How flipping our Assumptions about Millennials can Make or Break our Relationships with Them.

Too accurate. #millenials #struggleisreal #newamericandream

A photo posted by The 10th Sign (@the10thsign) on

“You know Kari, your brother barely finished one of his classes. He’s a smart kid, but if he doesn’t believe in or respect the teacher, it’s like pushing a rope. He just ‘won’t’ work for them.”

My Dad revealed this to me over dinner earlier this summer, shortly after my brother’s high school graduation. Without pause, I looked at him and pointed out, “Yes, Dad. But if everyone was like that, then the major corporate frauds would never have happened.”

My Dad had fallen into the same trap in which so many of us get caught: we view the rising generations through our own world view.

This is common in the spiritual community—for instance, when we speak of specially-gifted “Indigo,” “Crystal” or “Rainbow” children. Then a little later on, we’ll find ourselves complaining about how entitled youth today are.

We want them to change the world—if only they could do it without us having to actually change the way we view it. But if we pay close attention, we can see that the younger generations are putting our own spiritual teachings into practice.

~
Here’s something I hear adults say frequently:

Kids nowadays are so entitled. They want the prize, but they don’t want to put in the effort to earn it.

Many in the spiritual community love to reinforce the importance of being in the “flow” of life. A quick search returns pages of articles written on the concept of surrender. And yet when we see youth practicing this principle of surrender through their firm belief that things should be easy, we quickly judge them and call them entitled.

On one level, we’re right: to believe that everything should happen easily is a fixed mindset, and it limits our belief in growth and the ability to reach their full potential

But where do we find the balance between control and allowing space to evolve?

True surrender is somewhere in the middle of effort and no effort. It’s in the space of “Yes.”

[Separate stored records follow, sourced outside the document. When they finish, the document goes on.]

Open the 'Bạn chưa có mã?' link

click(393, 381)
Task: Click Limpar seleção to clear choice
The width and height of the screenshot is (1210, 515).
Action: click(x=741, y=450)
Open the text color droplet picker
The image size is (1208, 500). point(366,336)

I learned this lesson when my first article for Elephant Journal received some negative comments. My first response was to go against the flow of the review and argue with the commenter—I needed to make sure that they knew that my intent was not to be offensive.

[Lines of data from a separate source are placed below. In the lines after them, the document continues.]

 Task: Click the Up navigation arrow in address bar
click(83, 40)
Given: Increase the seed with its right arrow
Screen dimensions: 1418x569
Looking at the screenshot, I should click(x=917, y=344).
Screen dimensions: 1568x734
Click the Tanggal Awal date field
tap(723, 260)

The exchange was a lesson for me on letting go. When I stepped back and allowed for the fact my choice of language was offensive, I realized the commenter was correct. Once I surrendered to this, then I was able to make appropriate changes so the tone of the article reflected my intentions. 

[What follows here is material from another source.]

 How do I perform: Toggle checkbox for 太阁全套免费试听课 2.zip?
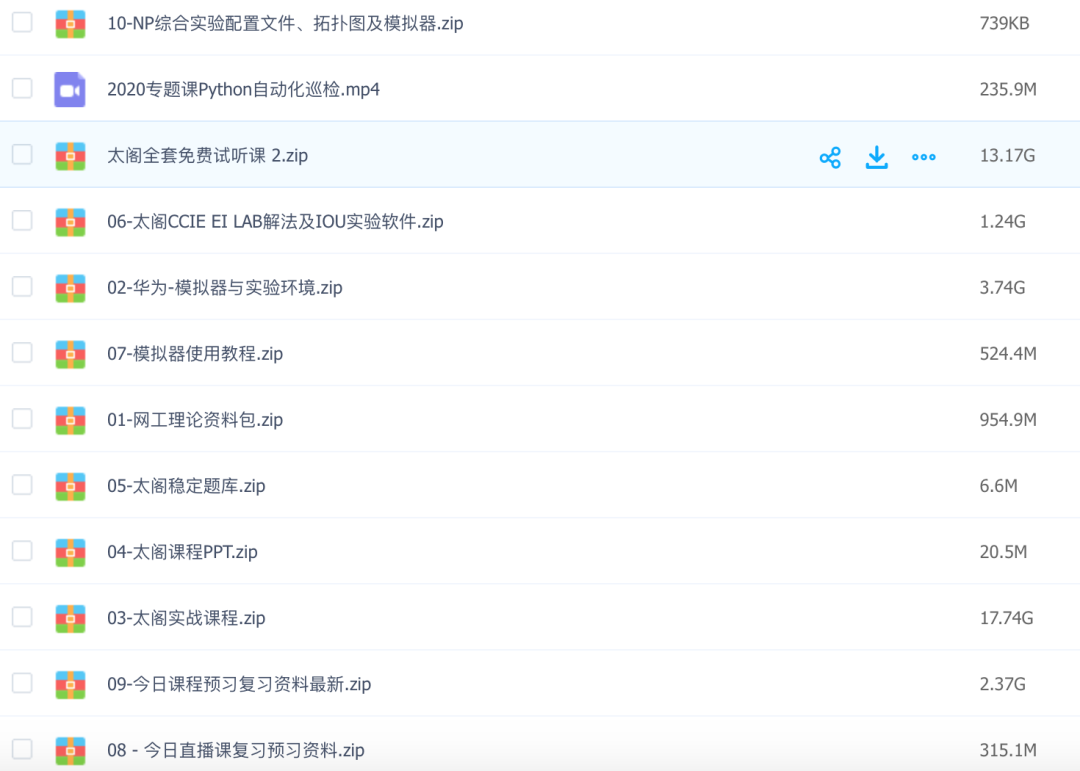tap(22, 155)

Eckhart Tolle notes this balance:

“True surrender… does not mean to passively put up with whatever situation you find yourself in and to do nothing about it. Nor does it mean to cease making plans or initiating positive action. Surrender is the simple but profound wisdom of yielding to rather than opposing the flow of life.”

So the older generations are focused on trying to control everything, and they dig in their heels. The youth are balancing it by trying to control nothing, and throwing up their hands. Yet I’m confident we’ll find our poise in the middle, as both groups learn to respond to life with “yes.”
~

Some common assumptions about the millennial generation:

“Millennials change jobs every few years. Back in my day we kept the same job for 30 years and retired with a pension. There’s no company loyalty. Millennials are selfish and only care about themselves.”

…and:

“The younger generations fail to value tradition.”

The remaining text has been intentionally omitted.